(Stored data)
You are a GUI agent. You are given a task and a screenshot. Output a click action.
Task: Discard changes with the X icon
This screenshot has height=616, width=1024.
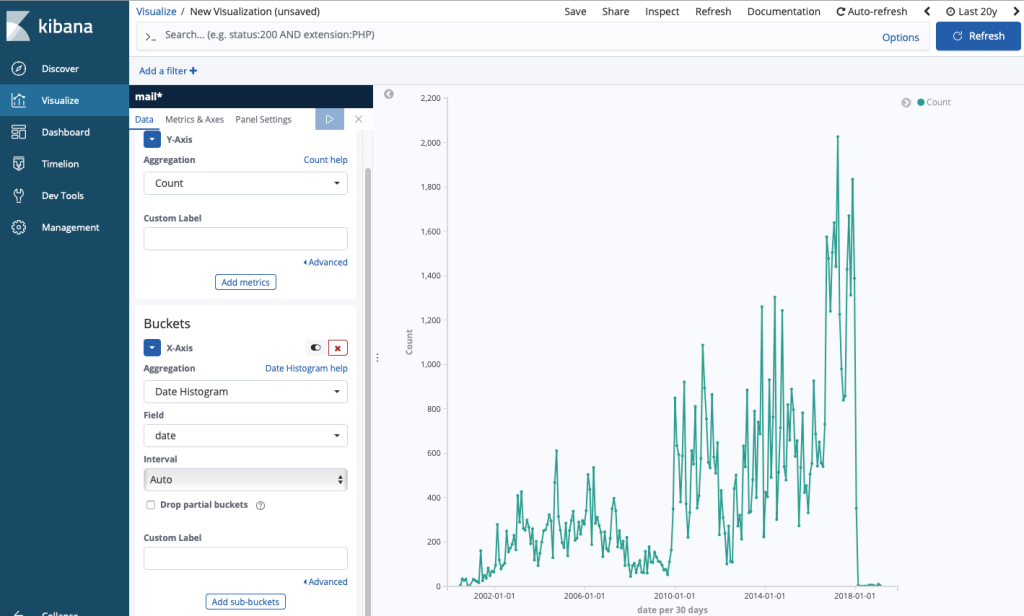coord(358,119)
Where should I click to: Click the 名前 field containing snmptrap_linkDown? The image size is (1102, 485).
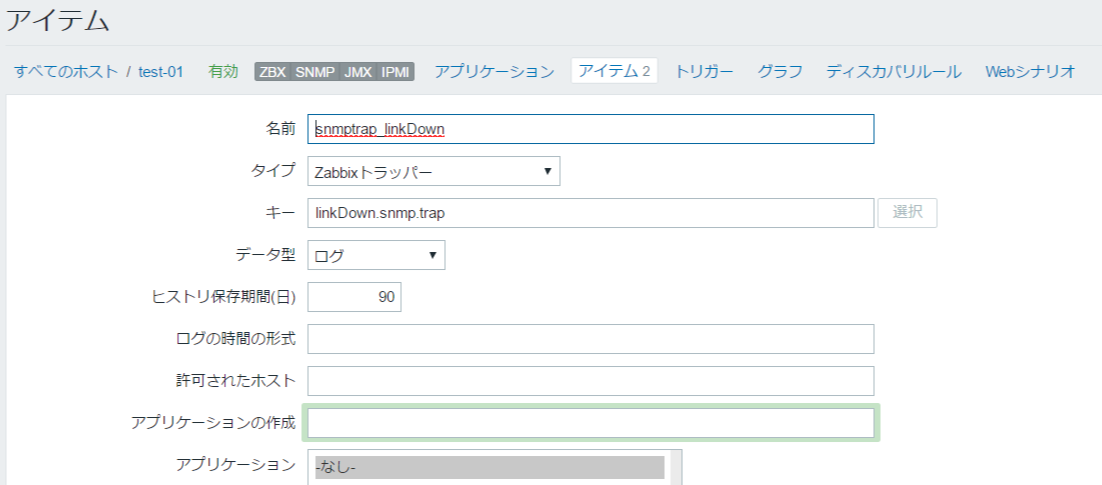point(590,129)
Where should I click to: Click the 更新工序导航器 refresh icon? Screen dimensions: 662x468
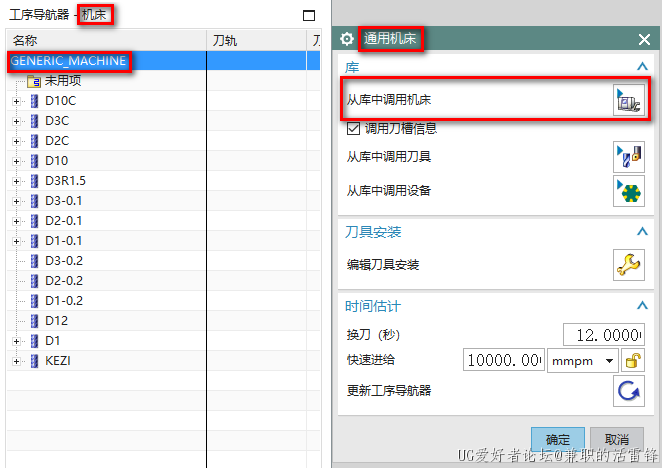628,391
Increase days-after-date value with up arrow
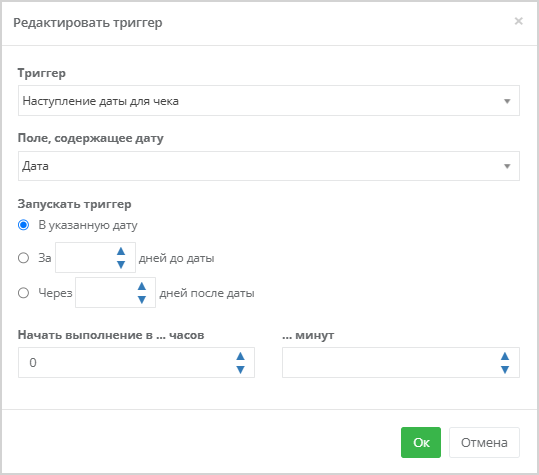Screen dimensions: 539x475 (x=142, y=286)
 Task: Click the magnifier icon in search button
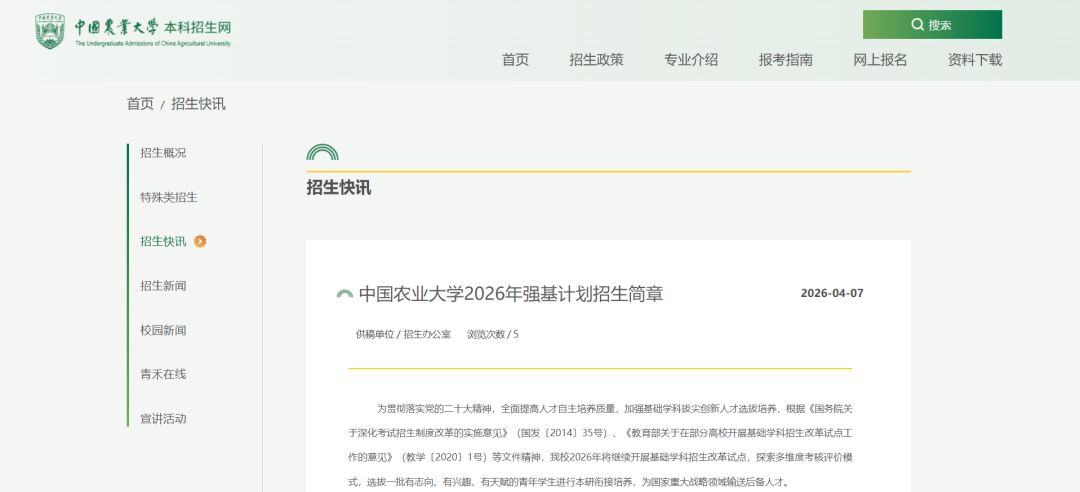click(917, 25)
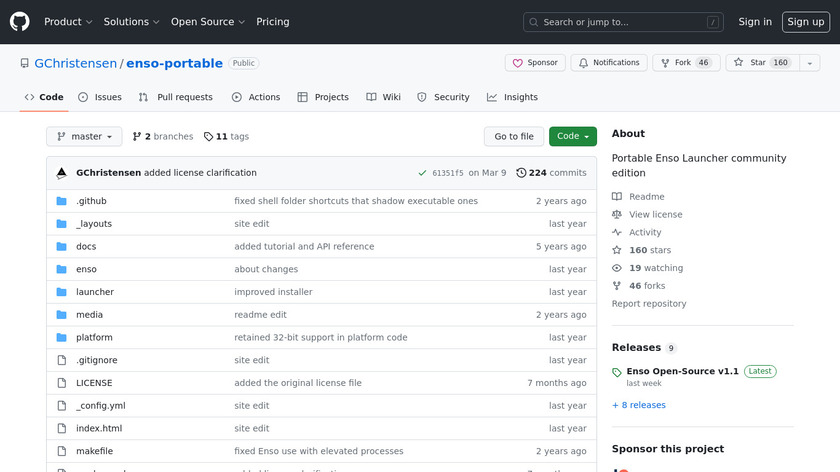Click the Sign up button

coord(805,22)
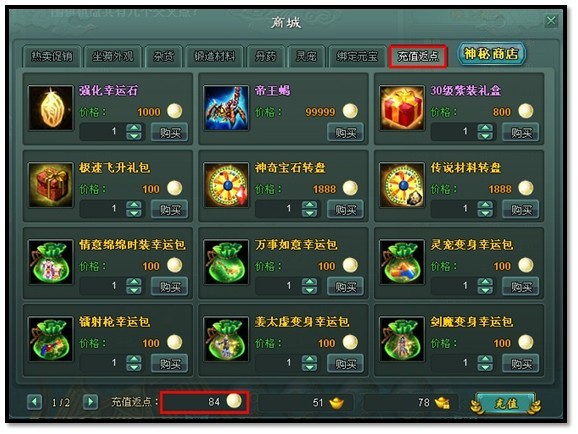578x434 pixels.
Task: Decrease quantity for 30级紫装礼盒
Action: 485,136
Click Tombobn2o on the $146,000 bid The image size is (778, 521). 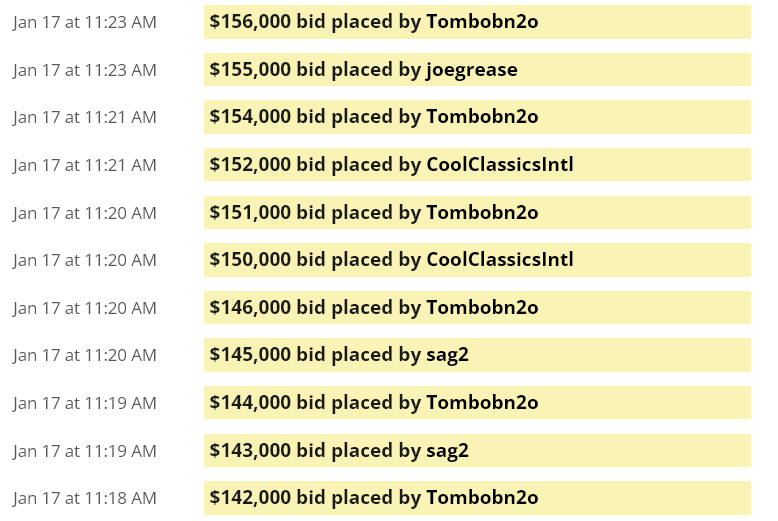[x=482, y=308]
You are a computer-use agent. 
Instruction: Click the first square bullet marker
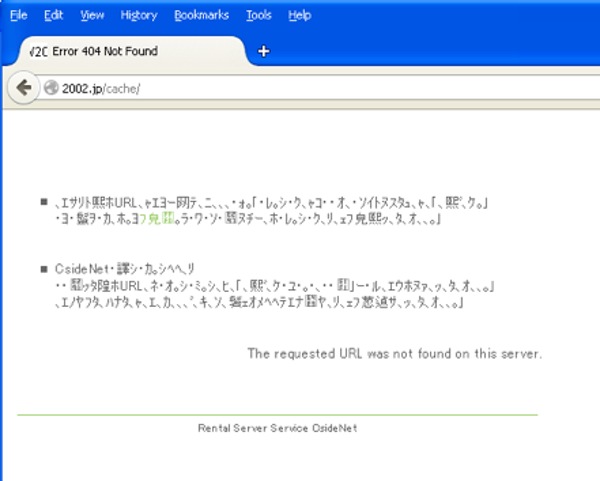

> Task details
Looking at the entries, work out how many lines include the word "agent" and give the number by itself.

> Exercise response
2